Problem statement: Below are some entries; set them all down exactly.

----

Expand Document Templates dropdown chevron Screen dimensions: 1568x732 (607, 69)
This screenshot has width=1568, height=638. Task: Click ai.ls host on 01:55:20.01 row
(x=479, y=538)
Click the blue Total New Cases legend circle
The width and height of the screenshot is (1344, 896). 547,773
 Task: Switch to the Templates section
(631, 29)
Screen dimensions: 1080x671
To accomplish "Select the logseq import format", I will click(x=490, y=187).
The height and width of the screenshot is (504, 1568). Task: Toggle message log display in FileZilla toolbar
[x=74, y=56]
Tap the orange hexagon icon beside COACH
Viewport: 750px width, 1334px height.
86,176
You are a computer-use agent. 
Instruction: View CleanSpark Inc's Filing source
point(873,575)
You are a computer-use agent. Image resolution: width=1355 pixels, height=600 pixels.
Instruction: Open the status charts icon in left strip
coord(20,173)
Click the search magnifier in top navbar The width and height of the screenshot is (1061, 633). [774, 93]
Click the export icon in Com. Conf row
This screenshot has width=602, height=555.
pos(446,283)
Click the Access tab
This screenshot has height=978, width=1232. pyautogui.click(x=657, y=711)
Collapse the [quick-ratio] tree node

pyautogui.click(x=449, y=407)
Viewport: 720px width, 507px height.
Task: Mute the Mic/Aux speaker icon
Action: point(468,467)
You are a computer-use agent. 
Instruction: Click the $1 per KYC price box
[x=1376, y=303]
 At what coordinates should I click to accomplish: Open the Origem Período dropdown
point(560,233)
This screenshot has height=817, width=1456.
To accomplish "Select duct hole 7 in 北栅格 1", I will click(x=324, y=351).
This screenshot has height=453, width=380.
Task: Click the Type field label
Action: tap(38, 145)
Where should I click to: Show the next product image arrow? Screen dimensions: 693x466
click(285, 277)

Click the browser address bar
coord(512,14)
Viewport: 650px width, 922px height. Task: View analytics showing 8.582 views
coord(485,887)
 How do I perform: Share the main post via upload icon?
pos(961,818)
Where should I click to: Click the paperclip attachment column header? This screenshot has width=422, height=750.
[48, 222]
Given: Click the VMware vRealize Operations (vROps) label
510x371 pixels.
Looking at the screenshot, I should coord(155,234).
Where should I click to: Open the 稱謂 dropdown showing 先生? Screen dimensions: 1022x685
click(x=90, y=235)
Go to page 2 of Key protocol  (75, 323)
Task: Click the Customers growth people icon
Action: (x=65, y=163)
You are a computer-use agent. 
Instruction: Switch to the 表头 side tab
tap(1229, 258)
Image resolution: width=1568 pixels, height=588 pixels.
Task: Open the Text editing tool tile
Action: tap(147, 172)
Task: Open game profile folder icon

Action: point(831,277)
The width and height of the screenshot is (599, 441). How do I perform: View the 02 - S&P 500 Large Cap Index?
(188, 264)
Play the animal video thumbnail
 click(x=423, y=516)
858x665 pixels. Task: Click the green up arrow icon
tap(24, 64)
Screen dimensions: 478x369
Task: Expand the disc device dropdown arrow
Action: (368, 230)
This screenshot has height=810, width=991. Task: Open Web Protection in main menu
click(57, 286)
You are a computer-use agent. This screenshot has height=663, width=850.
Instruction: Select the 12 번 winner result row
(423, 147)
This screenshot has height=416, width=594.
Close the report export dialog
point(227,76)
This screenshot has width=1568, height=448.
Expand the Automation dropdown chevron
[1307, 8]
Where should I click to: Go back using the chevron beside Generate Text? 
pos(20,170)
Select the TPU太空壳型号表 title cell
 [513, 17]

----

Solution for this task:
Expand Document Templates dropdown chevron Screen dimensions: 1568x732 (607, 69)
This screenshot has width=1568, height=638. Task: Click ai.ls host on 01:55:20.01 row
(x=479, y=538)
Click the blue Total New Cases legend circle
The width and height of the screenshot is (1344, 896). 547,773
 Task: Switch to the Templates section
(631, 29)
Screen dimensions: 1080x671
To accomplish "Select the logseq import format", I will click(x=490, y=187).
The height and width of the screenshot is (504, 1568). Task: Toggle message log display in FileZilla toolbar
[x=74, y=56]
Tap the orange hexagon icon beside COACH
Viewport: 750px width, 1334px height.
86,176
You are a computer-use agent. 
Instruction: View CleanSpark Inc's Filing source
point(873,575)
You are a computer-use agent. Image resolution: width=1355 pixels, height=600 pixels.
Instruction: Open the status charts icon in left strip
coord(20,173)
Click the search magnifier in top navbar The width and height of the screenshot is (1061, 633). [774, 93]
Click the export icon in Com. Conf row
This screenshot has width=602, height=555.
pos(446,283)
Click the Access tab
This screenshot has height=978, width=1232. pyautogui.click(x=657, y=711)
Collapse the [quick-ratio] tree node

pyautogui.click(x=449, y=407)
Viewport: 720px width, 507px height.
Task: Mute the Mic/Aux speaker icon
Action: point(468,467)
You are a computer-use agent. 
Instruction: Click the $1 per KYC price box
[x=1376, y=303]
 At what coordinates should I click to accomplish: Open the Origem Período dropdown
point(560,233)
This screenshot has height=817, width=1456.
To accomplish "Select duct hole 7 in 北栅格 1", I will click(x=324, y=351).
This screenshot has height=453, width=380.
Task: Click the Type field label
Action: tap(38, 145)
Where should I click to: Show the next product image arrow? Screen dimensions: 693x466
click(285, 277)

Click the browser address bar
coord(512,14)
Viewport: 650px width, 922px height. Task: View analytics showing 8.582 views
coord(485,887)
 How do I perform: Share the main post via upload icon?
pos(961,818)
Where should I click to: Click the paperclip attachment column header? This screenshot has width=422, height=750.
[48, 222]
Given: Click the VMware vRealize Operations (vROps) label
510x371 pixels.
Looking at the screenshot, I should coord(155,234).
Where should I click to: Open the 稱謂 dropdown showing 先生? Screen dimensions: 1022x685
click(x=90, y=235)
Go to page 2 of Key protocol  (75, 323)
Task: Click the Customers growth people icon
Action: (x=65, y=163)
You are a computer-use agent. 
Instruction: Switch to the 表头 side tab
tap(1229, 258)
Image resolution: width=1568 pixels, height=588 pixels.
Task: Open the Text editing tool tile
Action: tap(147, 172)
Task: Open game profile folder icon

Action: point(831,277)
The width and height of the screenshot is (599, 441). How do I perform: View the 02 - S&P 500 Large Cap Index?
(188, 264)
Play the animal video thumbnail
 click(x=423, y=516)
858x665 pixels. Task: Click the green up arrow icon
tap(24, 64)
Screen dimensions: 478x369
Task: Expand the disc device dropdown arrow
Action: (368, 230)
This screenshot has height=810, width=991. Task: Open Web Protection in main menu
click(57, 286)
You are a computer-use agent. This screenshot has height=663, width=850.
Instruction: Select the 12 번 winner result row
(423, 147)
This screenshot has height=416, width=594.
Close the report export dialog
point(227,76)
This screenshot has width=1568, height=448.
Expand the Automation dropdown chevron
[1307, 8]
Where should I click to: Go back using the chevron beside Generate Text? 
pos(20,170)
Select the TPU太空壳型号表 title cell
 [513, 17]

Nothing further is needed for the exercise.